- [Extract]

Brought to you by: Monaco Life
Customers in Italy are once again sipping their espressos at the bar and eating their pizzas in public, as the country’s restaurants and cafés finally throw open their doors after 10 weeks in lockdown.
Monday 18th May marked a major step forward on the road to recovery for Italy, the epicentre of Europe’s Covid-19 outbreak and the first to impose strict nationwide restrictions in early March. The reopening of bars, restaurants, cafés, museums and hairdresser salons came two weeks earlier than was scheduled under the planned gradual easing of rules in phase two.
At restaurants, social distancing measures are being applied, with tables positioned at least two metres apart. Buffets are no longer allowed, which rules out many aperitivi.
All retailers are now allowed to open, and guards at department stores are using an app to count the number of customers in the store at any one time, while clothes tried on in changing rooms will be quarantined for 24 hours. Many stores are offering markdowns of up to 60% to clear unsold stocks.
At the country’s hair salons, the phone is ringing off the hook as services resume by ‘appointment only’.
“I already have 150 appointments, all very urgent, all of them insisting that they must be first on the list,” Stefania Ziggiotto, a hairdresser in the Alpine resort of Courmayeur, told Reuters. “I have a full agenda for three weeks.”
Museums, libraries, exhibitions and archaeological sites have also come back to life, although many are staggering their openings over the coming weeks.
Churches have flung open their doors for public mass and other ceremonies including weddings and funerals, although worshippers must comply with distance rules and wear face masks.
The Covid toll
Almost 32,000 Italians have died of Covid-19, the third-highest death toll in the world after the United States and Britain.
Premier Giuseppe Conte acknowledged that reopening the economy brings a risk of new outbreaks of coronavirus, but added “we must accept it”.
He said the nationwide lockdown that began in early March had brought “the expected results”, putting the country in a position to expand economic activity in the second phase of reopening.
“We’re facing a calculated risk in the knowledge that the contagion curve may rise again,” said Mr Conte. “We have to accept it otherwise we will never be able to start up again.”
He added that an extensive monitoring system is in place and the government will intervene to close areas if there are new outbreaks.
What comes next?
The next restrictions to be lifted will be on gyms and swimming pools, which are set to reopen from 25th May.
From 3rd June, travel will be allowed freely between regions in Italy, and visitors will be able to cross the border without having to provide documentation or submit to a two-week quarantine.
On 15th June, theatres and cinemas will be allowed to reopen with social distancing measures in place.
Of course, all of this could be reversed if the health situation deteriorates.

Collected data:
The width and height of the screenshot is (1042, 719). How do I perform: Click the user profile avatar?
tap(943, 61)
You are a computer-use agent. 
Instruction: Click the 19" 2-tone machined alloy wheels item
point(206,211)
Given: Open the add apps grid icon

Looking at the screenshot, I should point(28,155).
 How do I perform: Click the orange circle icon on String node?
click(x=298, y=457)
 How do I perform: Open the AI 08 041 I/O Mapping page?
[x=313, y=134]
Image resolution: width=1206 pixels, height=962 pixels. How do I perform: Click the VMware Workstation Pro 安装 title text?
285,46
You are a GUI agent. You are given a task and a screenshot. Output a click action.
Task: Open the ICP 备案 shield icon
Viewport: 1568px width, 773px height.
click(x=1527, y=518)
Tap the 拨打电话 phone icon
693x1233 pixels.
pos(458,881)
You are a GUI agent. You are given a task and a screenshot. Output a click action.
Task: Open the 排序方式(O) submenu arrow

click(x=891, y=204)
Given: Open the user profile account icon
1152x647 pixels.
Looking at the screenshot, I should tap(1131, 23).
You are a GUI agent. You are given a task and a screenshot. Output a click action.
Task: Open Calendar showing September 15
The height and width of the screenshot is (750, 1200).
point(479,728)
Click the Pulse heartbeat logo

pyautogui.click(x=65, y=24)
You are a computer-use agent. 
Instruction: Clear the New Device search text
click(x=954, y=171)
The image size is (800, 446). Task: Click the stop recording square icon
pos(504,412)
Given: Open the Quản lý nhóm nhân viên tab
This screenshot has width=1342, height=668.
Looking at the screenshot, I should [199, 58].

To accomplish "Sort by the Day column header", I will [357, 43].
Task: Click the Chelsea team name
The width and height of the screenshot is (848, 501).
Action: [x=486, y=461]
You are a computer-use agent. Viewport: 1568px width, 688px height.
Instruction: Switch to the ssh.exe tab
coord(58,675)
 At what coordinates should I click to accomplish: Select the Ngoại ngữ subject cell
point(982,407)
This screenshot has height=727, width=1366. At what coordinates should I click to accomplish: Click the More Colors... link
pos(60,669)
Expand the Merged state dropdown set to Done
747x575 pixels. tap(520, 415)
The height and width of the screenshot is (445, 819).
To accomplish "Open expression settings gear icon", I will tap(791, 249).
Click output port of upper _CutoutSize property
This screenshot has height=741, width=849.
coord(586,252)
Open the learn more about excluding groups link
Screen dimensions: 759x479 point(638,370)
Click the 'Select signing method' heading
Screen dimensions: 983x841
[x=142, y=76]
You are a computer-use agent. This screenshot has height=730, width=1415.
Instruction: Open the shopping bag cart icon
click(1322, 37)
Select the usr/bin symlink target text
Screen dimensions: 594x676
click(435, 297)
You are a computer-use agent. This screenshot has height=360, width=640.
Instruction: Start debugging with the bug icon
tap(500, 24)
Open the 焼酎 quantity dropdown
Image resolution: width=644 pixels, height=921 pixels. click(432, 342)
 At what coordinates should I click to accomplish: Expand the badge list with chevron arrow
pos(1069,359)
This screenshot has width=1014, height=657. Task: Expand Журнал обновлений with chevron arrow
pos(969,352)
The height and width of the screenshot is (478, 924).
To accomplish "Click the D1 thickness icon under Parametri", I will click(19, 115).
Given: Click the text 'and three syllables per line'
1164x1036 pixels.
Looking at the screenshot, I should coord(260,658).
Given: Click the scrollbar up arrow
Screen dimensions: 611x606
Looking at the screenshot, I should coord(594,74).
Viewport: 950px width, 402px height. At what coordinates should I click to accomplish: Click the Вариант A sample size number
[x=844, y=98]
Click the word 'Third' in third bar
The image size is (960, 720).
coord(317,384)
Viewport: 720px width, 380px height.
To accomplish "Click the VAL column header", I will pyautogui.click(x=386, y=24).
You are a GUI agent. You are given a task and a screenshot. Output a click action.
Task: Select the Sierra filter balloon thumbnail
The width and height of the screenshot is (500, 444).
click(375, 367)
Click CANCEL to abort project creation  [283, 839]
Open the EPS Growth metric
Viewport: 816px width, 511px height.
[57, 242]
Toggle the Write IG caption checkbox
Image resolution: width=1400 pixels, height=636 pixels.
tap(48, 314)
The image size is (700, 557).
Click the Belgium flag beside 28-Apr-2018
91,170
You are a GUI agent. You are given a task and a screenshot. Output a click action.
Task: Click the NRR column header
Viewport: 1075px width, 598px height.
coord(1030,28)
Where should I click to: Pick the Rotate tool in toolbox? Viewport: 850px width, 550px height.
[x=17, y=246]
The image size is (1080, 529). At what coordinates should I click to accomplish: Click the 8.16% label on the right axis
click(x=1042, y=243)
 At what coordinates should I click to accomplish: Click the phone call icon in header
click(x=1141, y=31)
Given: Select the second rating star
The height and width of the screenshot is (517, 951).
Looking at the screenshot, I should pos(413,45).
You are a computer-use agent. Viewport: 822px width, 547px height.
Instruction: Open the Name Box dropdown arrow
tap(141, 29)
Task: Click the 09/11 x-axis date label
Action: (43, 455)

- [Exercise instructions] In one to three sentences, explain why Premier Conte says, in the article on Italy's reopening, that the country must accept the risk of new coronavirus outbreaks.

- [Response] Conte says Italy has to accept the risk because otherwise it will never be able to start up again. He adds that the lockdown brought "the expected results," which puts the country in a position to expand economic activity in the second phase of reopening.